Once the data has been read, return all of it precisely as written.
*** SUPPLIED DATA Section Begins ***
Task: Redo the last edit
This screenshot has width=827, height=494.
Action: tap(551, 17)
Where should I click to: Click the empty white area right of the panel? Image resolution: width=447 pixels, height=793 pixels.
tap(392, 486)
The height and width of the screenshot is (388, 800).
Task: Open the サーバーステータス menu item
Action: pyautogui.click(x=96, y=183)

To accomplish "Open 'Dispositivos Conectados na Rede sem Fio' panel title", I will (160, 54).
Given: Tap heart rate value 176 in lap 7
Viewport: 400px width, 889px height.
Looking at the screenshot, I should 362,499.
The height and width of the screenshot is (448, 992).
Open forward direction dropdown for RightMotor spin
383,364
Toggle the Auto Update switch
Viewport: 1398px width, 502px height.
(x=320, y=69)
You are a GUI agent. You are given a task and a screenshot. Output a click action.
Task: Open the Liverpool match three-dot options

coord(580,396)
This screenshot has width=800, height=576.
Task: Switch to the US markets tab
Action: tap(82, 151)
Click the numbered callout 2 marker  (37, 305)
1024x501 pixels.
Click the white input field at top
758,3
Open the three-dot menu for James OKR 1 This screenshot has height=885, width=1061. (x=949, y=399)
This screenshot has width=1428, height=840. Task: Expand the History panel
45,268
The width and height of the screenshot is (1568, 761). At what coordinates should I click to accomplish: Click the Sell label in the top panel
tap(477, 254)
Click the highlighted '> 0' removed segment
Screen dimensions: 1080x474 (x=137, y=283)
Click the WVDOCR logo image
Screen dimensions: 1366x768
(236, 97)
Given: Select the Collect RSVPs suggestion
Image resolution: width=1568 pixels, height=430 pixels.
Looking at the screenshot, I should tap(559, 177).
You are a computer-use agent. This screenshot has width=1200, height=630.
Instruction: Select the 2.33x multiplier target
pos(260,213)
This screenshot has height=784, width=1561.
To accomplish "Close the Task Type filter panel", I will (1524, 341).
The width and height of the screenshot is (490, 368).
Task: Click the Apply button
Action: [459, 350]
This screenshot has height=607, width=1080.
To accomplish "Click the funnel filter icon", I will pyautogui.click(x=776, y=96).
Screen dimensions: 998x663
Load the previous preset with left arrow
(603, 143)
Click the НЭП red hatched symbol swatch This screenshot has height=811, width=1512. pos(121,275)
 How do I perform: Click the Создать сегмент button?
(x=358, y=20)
*** SUPPLIED DATA Section Ends ***
WRITTEN SOLUTION ▸
Task: Redo the last edit
This screenshot has width=827, height=494.
Action: tap(551, 17)
Where should I click to: Click the empty white area right of the panel? Image resolution: width=447 pixels, height=793 pixels.
tap(392, 486)
The height and width of the screenshot is (388, 800).
Task: Open the サーバーステータス menu item
Action: pyautogui.click(x=96, y=183)

To accomplish "Open 'Dispositivos Conectados na Rede sem Fio' panel title", I will (160, 54).
Given: Tap heart rate value 176 in lap 7
Viewport: 400px width, 889px height.
Looking at the screenshot, I should 362,499.
The height and width of the screenshot is (448, 992).
Open forward direction dropdown for RightMotor spin
383,364
Toggle the Auto Update switch
Viewport: 1398px width, 502px height.
(x=320, y=69)
You are a GUI agent. You are given a task and a screenshot. Output a click action.
Task: Open the Liverpool match three-dot options

coord(580,396)
This screenshot has width=800, height=576.
Task: Switch to the US markets tab
Action: tap(82, 151)
Click the numbered callout 2 marker  (37, 305)
1024x501 pixels.
Click the white input field at top
758,3
Open the three-dot menu for James OKR 1 This screenshot has height=885, width=1061. (x=949, y=399)
This screenshot has width=1428, height=840. Task: Expand the History panel
45,268
The width and height of the screenshot is (1568, 761). At what coordinates should I click to accomplish: Click the Sell label in the top panel
tap(477, 254)
Click the highlighted '> 0' removed segment
Screen dimensions: 1080x474 (x=137, y=283)
Click the WVDOCR logo image
Screen dimensions: 1366x768
(236, 97)
Given: Select the Collect RSVPs suggestion
Image resolution: width=1568 pixels, height=430 pixels.
Looking at the screenshot, I should tap(559, 177).
You are a computer-use agent. This screenshot has width=1200, height=630.
Instruction: Select the 2.33x multiplier target
pos(260,213)
This screenshot has height=784, width=1561.
To accomplish "Close the Task Type filter panel", I will (1524, 341).
The width and height of the screenshot is (490, 368).
Task: Click the Apply button
Action: [459, 350]
This screenshot has height=607, width=1080.
To accomplish "Click the funnel filter icon", I will pyautogui.click(x=776, y=96).
Screen dimensions: 998x663
Load the previous preset with left arrow
(603, 143)
Click the НЭП red hatched symbol swatch This screenshot has height=811, width=1512. pos(121,275)
 How do I perform: Click the Создать сегмент button?
(x=358, y=20)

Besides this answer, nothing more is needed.